== EXERCISE MATERIALS ==
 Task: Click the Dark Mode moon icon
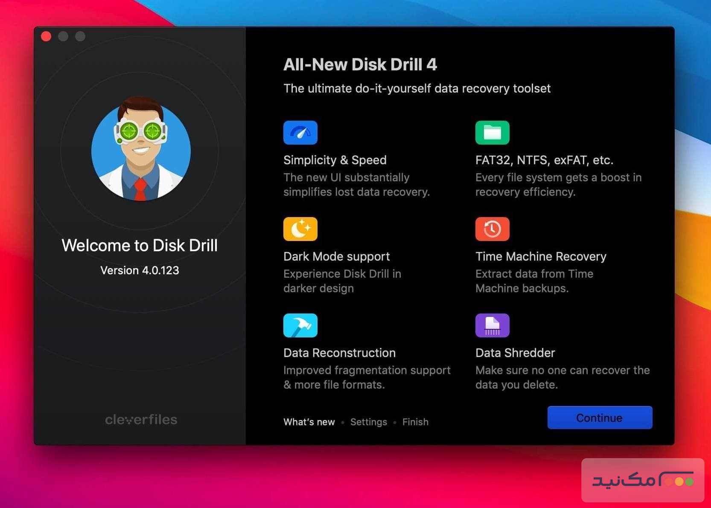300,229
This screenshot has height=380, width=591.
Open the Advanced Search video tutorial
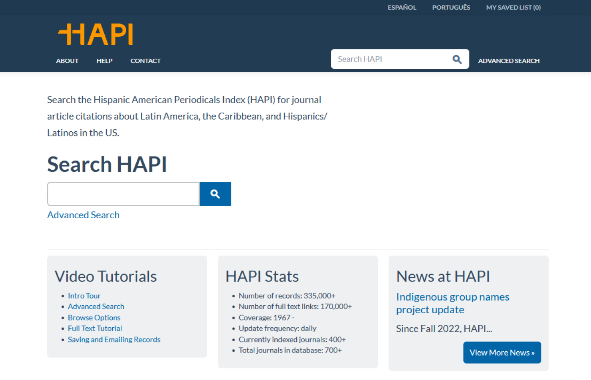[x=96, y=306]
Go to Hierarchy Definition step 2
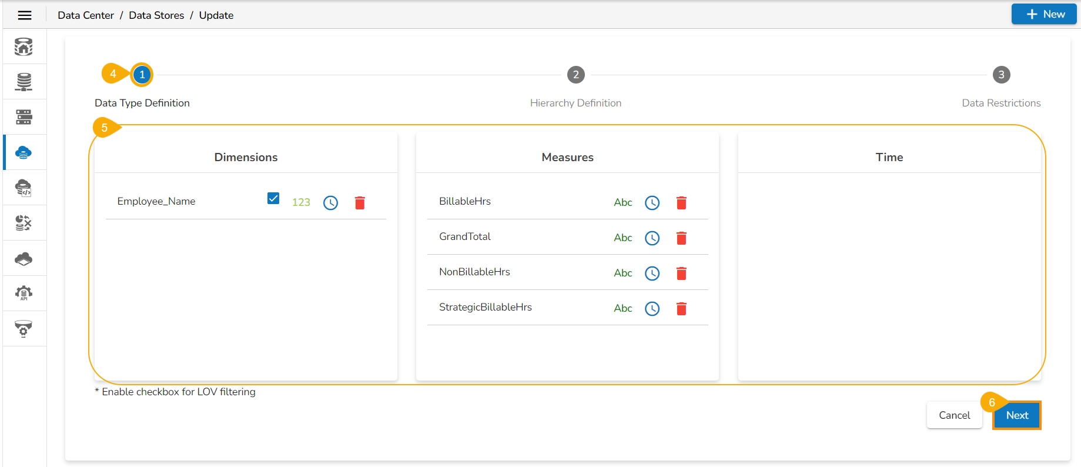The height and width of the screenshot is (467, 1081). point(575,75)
===
== EXERCISE MATERIALS ==
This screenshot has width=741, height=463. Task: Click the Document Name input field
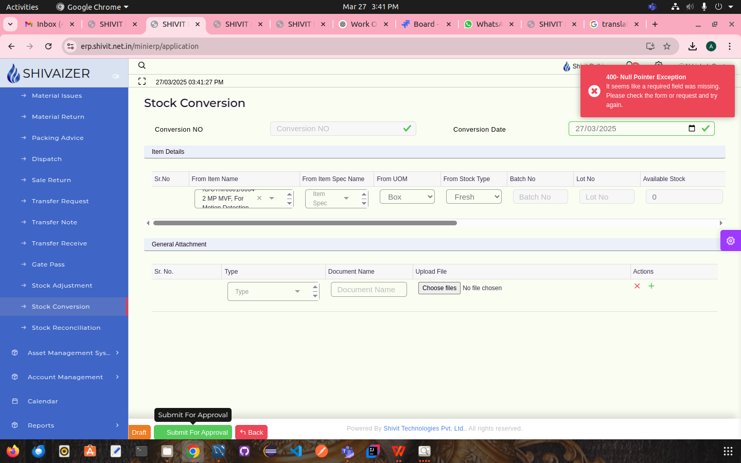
===
» **SHORT PROBLEM**
Return the records line for line, starting at the line that contains "Task: Click the Dark Mode moon icon" and stopping after the line that contains "The height and". Leave the pictures out of your answer.

» **SOLUTION FOR THIS TASK**
 Task: Click the Dark Mode moon icon
300,229
This screenshot has height=380, width=591.
Open the Advanced Search video tutorial
[x=96, y=306]
Go to Hierarchy Definition step 2
The height and width of the screenshot is (467, 1081). point(575,75)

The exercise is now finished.